The metamodern linguistic landscape is a contested terrain of political and cultural struggle. In an age of post-truth politics and information warfare, the ability to control the narrative, to shape the symbolic landscape of collective meaning-making, has become a crucial source of power.

Research on political polarization and problematic information has proliferated in recent years. Studies find that distrust of the foundational institutions of democracy, government, media, and experts, by citizens from both sides of the political aisle has led to divisive online discourses and hyper-partisanship. Public confidence in scientists and medical professionals continues to decline sharply. The rise of post-truth politics coincides with polarized political beliefs. A Pew Research Center study of American adults found that those with the most consistent ideological views on the left and right have information streams that are distinct from those of individuals with more mixed political views, and very distinct from each other.

The metamodern condition allows bad faith actors to retreat into ambiguity and avoid accountability.
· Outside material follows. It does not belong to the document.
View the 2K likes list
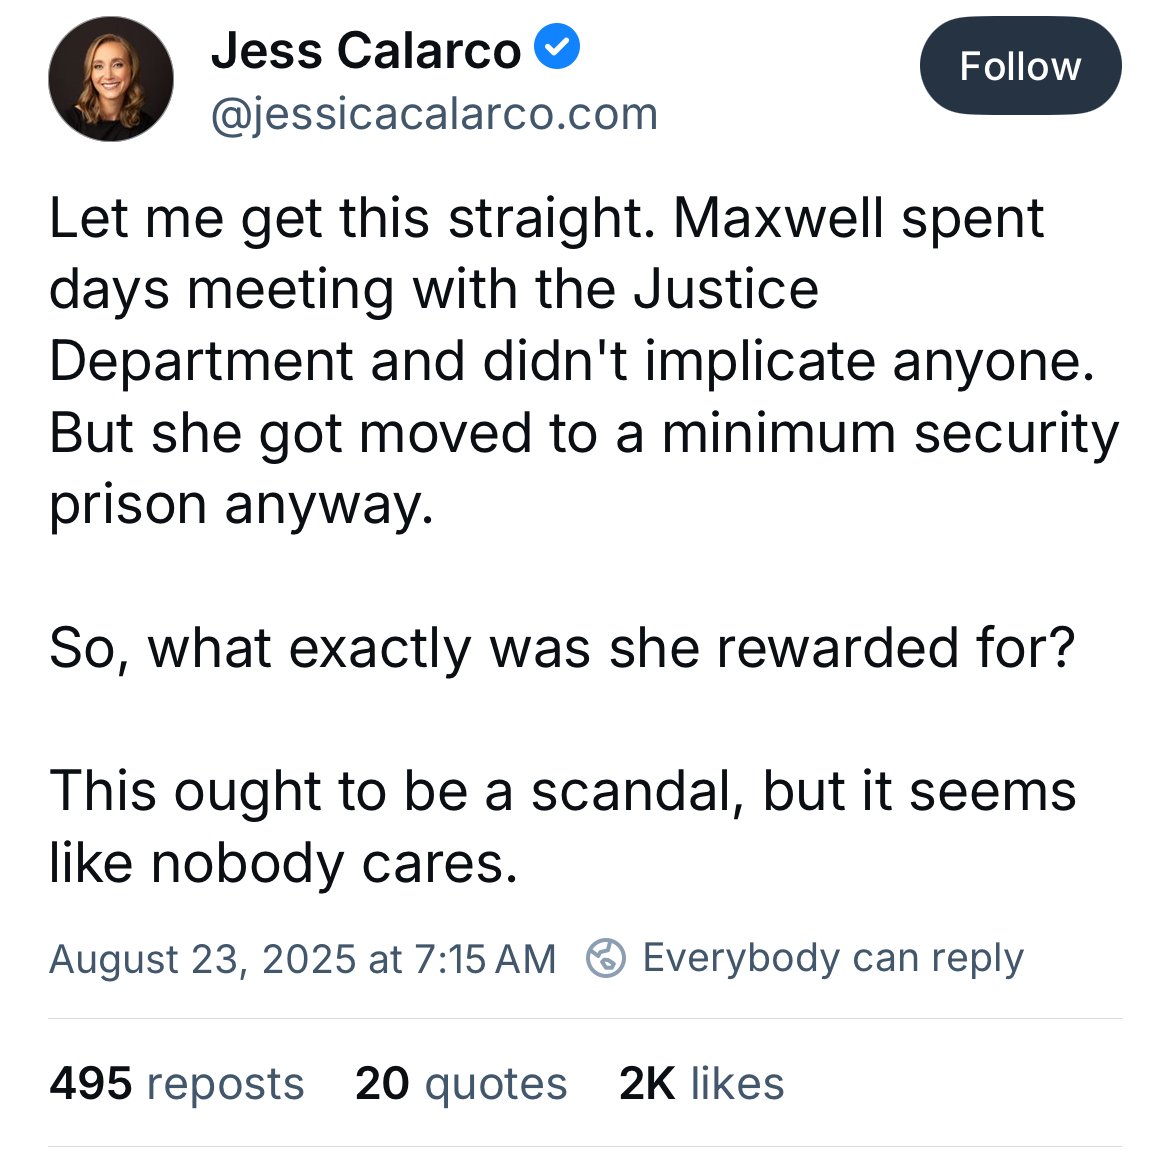This screenshot has height=1150, width=1170. click(701, 1083)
Language is being subjected to contradictory pressures: to fragment and dissolve meaning on the one hand, and to express timeless truths and grand visions on the other. This can lead to profound misunderstandings and conflicts, as people talk past each other without realizing they are inhabiting different linguistic universes.

On one level, the metamodern linguistic turn has opened up new possibilities for grassroots activism and resistance. Movements like Occupy Wall Street and Black Lives Matter have used social media to challenge dominant discourses and mobilize collective action, often in ways that blend sincere moral outrage with ironic meme-making and hashtag wordplay. At the same time, the metamodern linguistic landscape has also given rise to new forms of manipulation and demagoguery.

The solution is not to retreat into either pole. We cannot go back to the naive certainties of modernism, nor can we afford the paralyzing irony of postmodernism. Instead, we need to cultivate what Vermeulen and van den Akker call informed naivety: the ability to hold both skepticism and sincerity, to oscillate consciously between modes rather than being unconsciously captured by either.

For explorations of how these dynamics play out in therapy, see my articles on Jürgen Habermas and dialogical practice and the blindspots in individual and society.


The Digital Collective Unconscious: Jung Meets the Internet

The most radical implication of our metamodern moment is the externalization and visibility of what Jung called the collective unconscious. Jung posited the collective unconscious as a reservoir of shared human archetypes, myths, and experiences that transcend individual subjectivity. This collective unconscious is a reservoir of archetypes and symbols, narrative elements that appear across cultures and epochs, revealing the shared human journey. These archetypes, which Jung identified as primordial images and themes, surface in our myths, art, religions, dreams, and now, vividly, across the digital landscape.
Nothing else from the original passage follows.